Several of my colleagues will dictate consultation notes in which they state they don't have the complete history. For example: "Mrs. Smith was hospitalized last month with chest pain and shortness of breath. However, the details of that hospitalization are unclear to me." From a legal standpoint, is this something that should be avoided or is it acceptable? Thanks.

Medical malpractice

Interesting, and somewhat disturbing, question.  Hopefully an attorney with some experience in actually trying or defending medical malpractice claims will chime in on this one, but to my untrained eye it sounds like an issue.  The note, in and of itself, is not too troubling, because it is a statement of fact.  However, if the doctor does not follow up on the issue and obtain the information she needs to properly evaluate or treat the patient, then I can see potential problems. As you may know, Medical negligence (commonly referred to as "medical malpractice") can be described as a failure of a responsible or treating health care provider to exercise that degree of skill and care that is reasonably expected of him under a given set of circumstances.  It is hard to see how a doctor can treat a patient properly--and meet that duty of care--without first obtaining all relevant and reasonably available information about the patient.  Thanks for the question.

Medical Malpractice

The question probably boils down to whether or not such practice is within (or outside of) the generally accepted "duty of care" owed by reasonably prudent physicians in the same (or similar) areas of practice, degree of training/experience, geographic locale, etc.
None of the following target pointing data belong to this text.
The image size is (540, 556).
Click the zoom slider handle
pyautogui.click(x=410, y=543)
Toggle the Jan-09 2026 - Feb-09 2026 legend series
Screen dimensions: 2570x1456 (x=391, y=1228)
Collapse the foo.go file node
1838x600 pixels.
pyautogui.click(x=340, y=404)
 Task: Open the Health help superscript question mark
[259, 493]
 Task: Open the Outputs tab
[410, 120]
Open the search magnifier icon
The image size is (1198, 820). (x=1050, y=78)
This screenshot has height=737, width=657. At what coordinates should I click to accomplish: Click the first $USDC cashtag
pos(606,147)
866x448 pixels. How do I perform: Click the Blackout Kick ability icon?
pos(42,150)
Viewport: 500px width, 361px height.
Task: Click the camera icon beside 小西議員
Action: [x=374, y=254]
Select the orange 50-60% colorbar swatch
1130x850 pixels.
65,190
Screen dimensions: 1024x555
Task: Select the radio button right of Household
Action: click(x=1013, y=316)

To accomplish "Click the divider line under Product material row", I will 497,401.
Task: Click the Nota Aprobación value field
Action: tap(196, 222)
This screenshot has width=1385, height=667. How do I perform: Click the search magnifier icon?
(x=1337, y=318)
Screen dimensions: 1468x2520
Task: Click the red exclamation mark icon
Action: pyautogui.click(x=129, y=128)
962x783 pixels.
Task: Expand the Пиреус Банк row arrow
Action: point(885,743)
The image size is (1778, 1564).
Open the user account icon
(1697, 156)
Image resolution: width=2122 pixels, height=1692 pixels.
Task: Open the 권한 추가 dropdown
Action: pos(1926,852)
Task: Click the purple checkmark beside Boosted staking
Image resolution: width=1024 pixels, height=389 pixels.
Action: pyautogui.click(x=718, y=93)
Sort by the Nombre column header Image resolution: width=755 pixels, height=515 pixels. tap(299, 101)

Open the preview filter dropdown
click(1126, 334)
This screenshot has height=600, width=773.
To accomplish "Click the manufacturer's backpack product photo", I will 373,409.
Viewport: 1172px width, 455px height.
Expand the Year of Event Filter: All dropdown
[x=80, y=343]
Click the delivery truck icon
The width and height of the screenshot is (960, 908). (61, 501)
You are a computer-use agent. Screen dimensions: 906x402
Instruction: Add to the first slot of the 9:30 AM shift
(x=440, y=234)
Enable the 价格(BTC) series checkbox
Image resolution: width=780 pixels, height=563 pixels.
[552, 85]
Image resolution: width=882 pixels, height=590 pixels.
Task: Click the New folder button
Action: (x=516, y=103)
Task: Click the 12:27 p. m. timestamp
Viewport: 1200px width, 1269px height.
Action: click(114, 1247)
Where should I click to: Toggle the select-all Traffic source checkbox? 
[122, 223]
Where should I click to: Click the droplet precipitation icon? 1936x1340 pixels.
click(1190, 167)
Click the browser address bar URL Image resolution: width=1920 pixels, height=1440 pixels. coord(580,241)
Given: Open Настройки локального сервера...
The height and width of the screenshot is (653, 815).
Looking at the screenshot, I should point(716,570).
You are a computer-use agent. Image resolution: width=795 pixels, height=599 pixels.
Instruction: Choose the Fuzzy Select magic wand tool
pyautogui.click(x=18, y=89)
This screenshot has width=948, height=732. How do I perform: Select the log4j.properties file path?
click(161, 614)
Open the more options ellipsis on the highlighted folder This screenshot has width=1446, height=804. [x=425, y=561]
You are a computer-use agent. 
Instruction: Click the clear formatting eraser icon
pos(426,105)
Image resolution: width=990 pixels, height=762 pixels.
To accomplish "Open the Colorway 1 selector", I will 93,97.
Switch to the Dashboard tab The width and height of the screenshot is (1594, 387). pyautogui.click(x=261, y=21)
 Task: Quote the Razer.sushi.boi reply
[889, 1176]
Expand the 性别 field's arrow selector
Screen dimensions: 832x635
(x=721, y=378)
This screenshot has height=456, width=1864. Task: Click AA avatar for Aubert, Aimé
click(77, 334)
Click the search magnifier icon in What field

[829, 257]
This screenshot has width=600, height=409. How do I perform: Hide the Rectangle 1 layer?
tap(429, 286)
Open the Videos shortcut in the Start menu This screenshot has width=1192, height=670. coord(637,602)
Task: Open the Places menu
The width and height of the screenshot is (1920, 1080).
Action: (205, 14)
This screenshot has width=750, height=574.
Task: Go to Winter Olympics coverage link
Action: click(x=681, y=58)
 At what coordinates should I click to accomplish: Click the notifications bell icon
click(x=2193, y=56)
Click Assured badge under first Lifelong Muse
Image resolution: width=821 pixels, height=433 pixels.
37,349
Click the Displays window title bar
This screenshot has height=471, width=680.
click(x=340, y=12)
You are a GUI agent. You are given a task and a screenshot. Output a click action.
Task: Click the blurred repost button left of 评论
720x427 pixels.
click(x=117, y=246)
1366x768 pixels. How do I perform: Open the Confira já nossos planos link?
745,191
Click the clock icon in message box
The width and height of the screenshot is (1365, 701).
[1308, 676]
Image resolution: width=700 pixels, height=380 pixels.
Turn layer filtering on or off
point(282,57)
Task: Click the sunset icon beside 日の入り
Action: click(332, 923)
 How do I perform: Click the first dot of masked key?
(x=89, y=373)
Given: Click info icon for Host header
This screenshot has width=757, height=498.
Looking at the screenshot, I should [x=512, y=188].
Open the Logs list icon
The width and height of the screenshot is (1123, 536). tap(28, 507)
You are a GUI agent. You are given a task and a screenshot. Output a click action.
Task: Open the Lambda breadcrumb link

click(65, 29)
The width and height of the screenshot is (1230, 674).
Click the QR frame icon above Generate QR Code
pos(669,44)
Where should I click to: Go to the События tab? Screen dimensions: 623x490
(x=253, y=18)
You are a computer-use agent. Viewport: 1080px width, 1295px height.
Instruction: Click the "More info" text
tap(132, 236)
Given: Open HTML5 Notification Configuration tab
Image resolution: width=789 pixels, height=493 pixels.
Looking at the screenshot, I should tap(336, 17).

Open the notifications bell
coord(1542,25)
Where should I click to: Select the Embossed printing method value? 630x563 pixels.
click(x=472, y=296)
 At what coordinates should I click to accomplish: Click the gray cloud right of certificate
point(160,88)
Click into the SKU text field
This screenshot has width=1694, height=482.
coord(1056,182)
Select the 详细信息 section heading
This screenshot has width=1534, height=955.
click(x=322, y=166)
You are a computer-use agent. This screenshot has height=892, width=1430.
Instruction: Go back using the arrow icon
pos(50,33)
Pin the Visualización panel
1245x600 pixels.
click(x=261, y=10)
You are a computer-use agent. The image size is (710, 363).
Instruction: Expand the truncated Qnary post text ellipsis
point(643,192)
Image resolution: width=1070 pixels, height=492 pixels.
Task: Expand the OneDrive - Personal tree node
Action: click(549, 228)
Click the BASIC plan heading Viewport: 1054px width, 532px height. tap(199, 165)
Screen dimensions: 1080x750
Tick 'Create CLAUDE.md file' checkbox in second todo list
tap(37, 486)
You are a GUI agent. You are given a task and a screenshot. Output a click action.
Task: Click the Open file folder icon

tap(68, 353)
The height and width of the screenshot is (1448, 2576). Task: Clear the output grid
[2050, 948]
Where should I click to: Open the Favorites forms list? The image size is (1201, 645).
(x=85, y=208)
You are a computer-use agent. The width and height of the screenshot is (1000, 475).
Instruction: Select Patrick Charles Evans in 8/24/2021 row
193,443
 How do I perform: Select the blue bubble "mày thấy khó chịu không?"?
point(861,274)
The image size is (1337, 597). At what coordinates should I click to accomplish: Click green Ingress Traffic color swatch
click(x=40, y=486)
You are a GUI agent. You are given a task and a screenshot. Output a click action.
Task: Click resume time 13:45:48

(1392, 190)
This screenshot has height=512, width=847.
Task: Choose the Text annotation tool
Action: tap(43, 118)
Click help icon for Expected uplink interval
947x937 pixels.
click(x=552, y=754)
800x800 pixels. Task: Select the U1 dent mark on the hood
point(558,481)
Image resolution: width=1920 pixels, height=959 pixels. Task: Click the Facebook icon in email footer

For example, if other patient records are known to exist and relatively easy to procure (e.g., as kept by another department within the same facility), probably there would be a duty to obtain/consider them as relevant to the current condition. Failure to do so could thus be deemed a breach of the generally accepted duty of care. If, on the other hand, patient records might only potentially exist at, say, an unrelated facility very far away - and there is no routine procedure for sharing patient records with that facility - failing to obtain them could well be deemed reasonable and within the duty of care. (In the latter example, it is still possible, however, that the facility’s overarching failure to establish procedures for obtaining such records could be deemed negligent in/of itself, especially if record-sharing procedures are usually in place at similar local facilities.) Cases between these two examples would turn on their specific facts as measured against the usual duty of care.

Looking into how physicians at your facility and those surrounding it handle this situation might be a good idea. I also recommend keeping a close eye on the development of electronic patient records, which would presumably be more easily obtainable, and could thus impose a duty to obtain/review them, especially if your peers generally do.